No neat shoe rack. No neat little boxes. (But now I hope that Alex_B will NEVER EVER come into this thread and take a look, I feel sooo  and :blulsh2: and  and :blulsh2: over all this now!!!)


----------



## LaFoto

Oh, and by the way: this is a photo taken yesterday evening of Mia, the cat, lounging on the "soft table" next to my desk, as she LOVES to do:






But now there must be enough desk photos of MINE!


----------



## LaFoto

OK, because you're you... a very current one, since she came and decided she wanted to lounge next to where I am AGAIN! It is her favourite place!


----------



## Battou

Here are the other two (two little ones make one big one right)


----------



## dust_0ff

I still have the bigest mess.  not somthing im proud of


----------



## LaFoto

Well, it is ONE movement to grab all the beer cans and toss them into the bin.
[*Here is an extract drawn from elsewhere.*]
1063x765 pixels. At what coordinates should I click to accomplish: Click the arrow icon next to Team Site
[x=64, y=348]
And ONE other to clean that ashtray! And in no time, part of the mess is ALREADY gone    !!


----------



## fido dog

DUDE!?!? You drink Lucky Lager!?!?
Remember the 11oz bottles that used to look like a grenade? And they had the puzzles under the cap? We used to finish one on the hill and see how far we could throw them down the hill. The best was when you hit "canyon". Ohhhhhh.......to be a kid again.  
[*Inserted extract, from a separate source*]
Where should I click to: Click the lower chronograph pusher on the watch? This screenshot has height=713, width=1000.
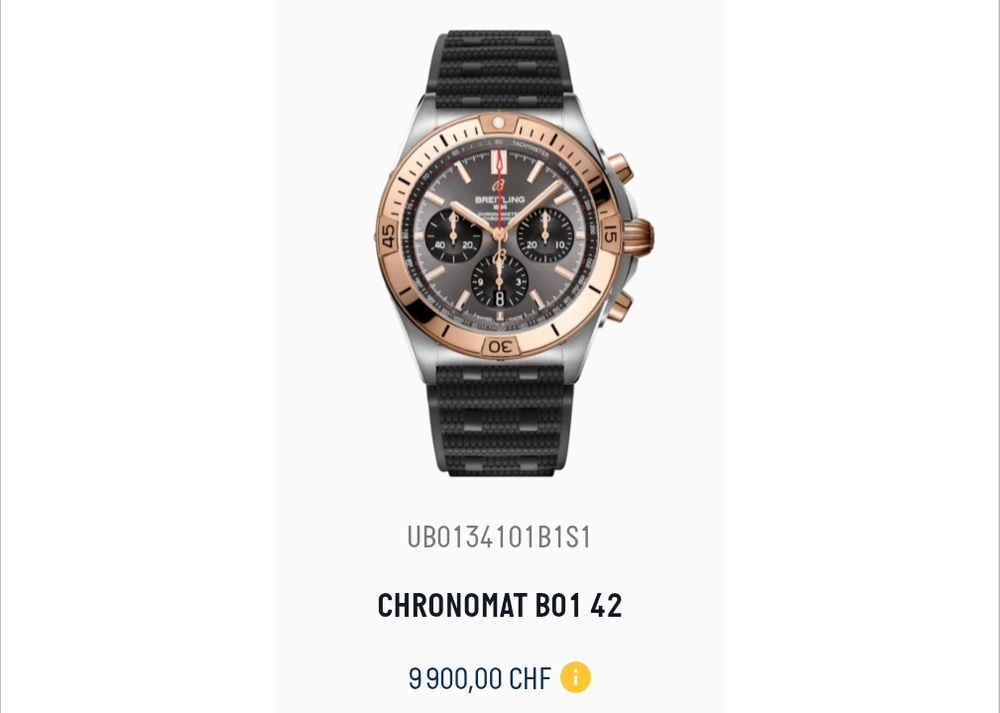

I've got you all beat, but I don't get home for another 2 weeks.  :lmao:


----------



## nossie

dust_0ff said:


> I still have the bigest mess. not somthing im proud of


Dude that's a 30" monitor so my mess only looks smaller, no way man I have!  And as for lafoto's mess - I carry more in my pockets! :greenpbl:


----------



## dust_0ff

haha well the mess is gone now. looks alot better. 
and FYI Fido Dog i do remember those botols. well to a point, ive seen them but never had the chance to drink out of them.  i dont think  i was legal when those were around. living in a small coastal British columbia loging town during my teen years was all it took to get me hooked on Lucky lager.


----------



## doobs

Yes, I DO sit on the floor...


----------



## dust_0ff

im enjoying what im seeing. anyone else got some sweet setups?  
how about anymore alienwares?


----------



## a5i736

THANK GOD FINALY ANOTHER MAC USER


----------



## doobs

a5i736 said:


> THANK GOD FINALY ANOTHER MAC USER



Eh, it's the media computer. I have a faster PC for other stuff.
But never the less, I do have a Mac.

If you'll notice the irony in the background, that IS in fact a Microsoft Zune dock.


----------



## malkav41

Here is my desk.






And yes there is undeveloped film in the canisters. 30+ rolls of it!:blushing:


----------



## fido dog

a5i736 said:


> THANK GOD FINALY ANOTHER MAC USER


Don't worry bro.....I'm with you too....MacBook Pro 2.0 duo 2G RAM.


----------



## Battou

lol, am I going to have to pose my camera or a lens on one of my desks and take another one :lmao:


----------



## doobs

My camera was actually on my desk before I knew about this thread! I swear!

Jeez, Malkav, you think you have enough film?!


----------



## fido dog

doobs said:


> My camera was actually on my desk before I knew about this thread! I swear!
> 
> Jeez, Malkav, you think you have enough film?!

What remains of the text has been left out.